Network congestion and queueing
Packet delays on networks is most often due to queueing:
- several nodes try to send packets to the same destination
- destination machine is busy processing and does not have CPU cycle
The landline telephone uses circuits to establish stable connection between two clients and the connection has fixed bandwidth. But computer network cannot do this since the traffic is dynamic, e.g. sending a message is very different from making a phone call or uploading a file or sending an email.
# Unreliable clock
In the network, clocks are important to measure duration and record timestamp. Computers can adjust their time according to a group of dedicated servers. This mechanism is called the Network Time Protocol (NTP). Those dedicated servers uses GPS signals for accurate time.
An unreliable clock may cause timestamp disorder and some commits may get lost. Because later commits may have earlier timestamp. In this case, version vectors can help to solve the problem.
Also in the case of same timestamp, a tie breaker (e.g. random number) is needed but may break causality.
Timestamp is actually a confidence interval with a range. For spanner, in order to guarantee the causuality, it waits for the length of the confidence interval before committing a read-write transaction. This is used in spanner and requires to keep the clock uncertainty as small as possible.
Process Pauses
A partition leader (i.e. who accepts write) has to hold a lease from other followers to make sure it's still a leader. The lease has a timeout and the leader has to renew it before it expires. However, there are cases that the leader is busy doing some other work and cannot renew the lease in time. Possible reasons are:
- Java's garbage collector process
- suspended virtual environment
- other process occupies CPU
- slow and synchronous disk I/O
In this case, a node in a distributed system must assyme that its execution can be paused for a significant length of time at any point.
When writing multi-threaded code on a single machine, we have fairly good tools for making it thread safe: mutexes, semaphores, atomic counters, lock-free data structures, blocking queues, etc. But these tools don't directly translate to distributed systems, because a distributed system has no shared memory - only messages sent over an unreliable network with variable delays, and system may suffer from partial failures, unreliable clocks, and processing pauses.
Response time guarantees
TIP
In embedded systems, real-time means that a system is carefully designed and tested to meet specifc timing guarantees in all circumstances.
Limiting the impact of garbage collection
- treat GC as a brief planned outage. So no more request is sent to the node.
- another idea is to use GC only to collect short-lived objects, which are fast to collect and restart the process periodically.
# Knowledge, truth and lies
In distributed system, a node cannot necessarily trust its own judgment of a situation:
- if a node can receive, process messages but cannot send messages out, it's determined as dead by other nodes.
- if a node can send messages out but it never receives ack back, it's also considered dead and cannot do anything about it.
- a node doing long GC and others thought it's dead. But eventually this node comes back alive.

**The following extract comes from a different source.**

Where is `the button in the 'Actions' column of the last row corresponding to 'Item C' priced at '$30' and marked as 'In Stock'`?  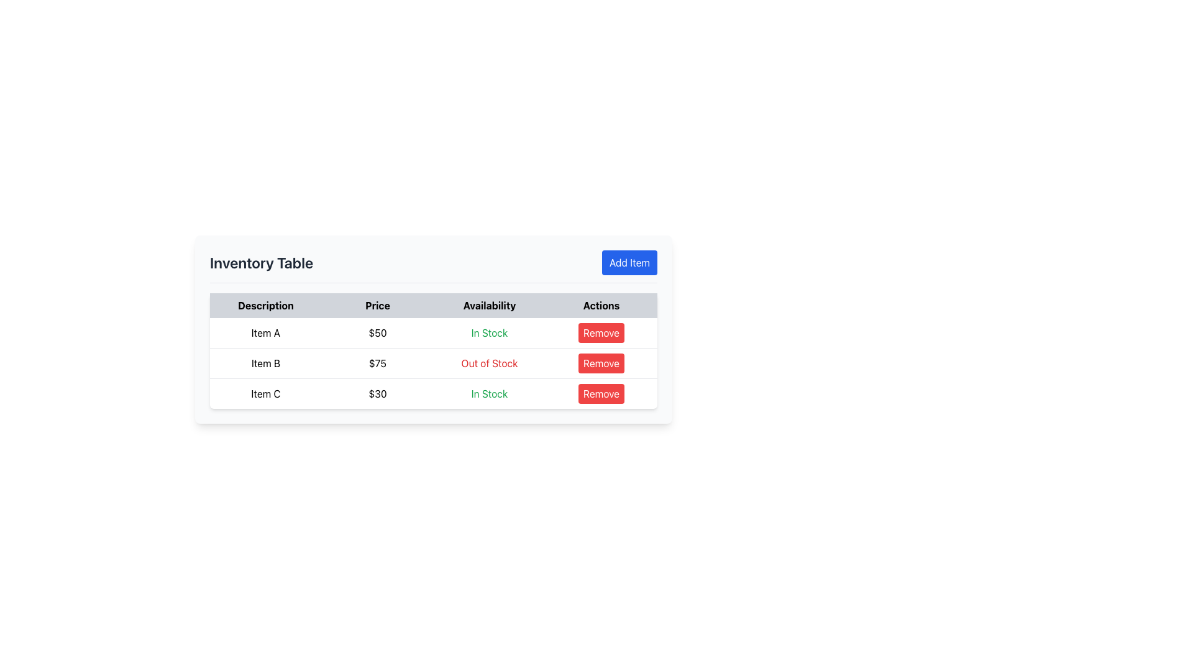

So a node does not have much control on if it's alive or dead. Majority of the nodes will decide if you are alive or dead.
Byzantine fault
The Byzantine problem is that there are bunch of generals but some are traitors and will send confusing messages. But no one knows who's loyal and who's traitor.
Byzantine fault means that some nodes intentionally respond with fake data, maybe because the disk was broken, or they got attacked. Or a bug in the software.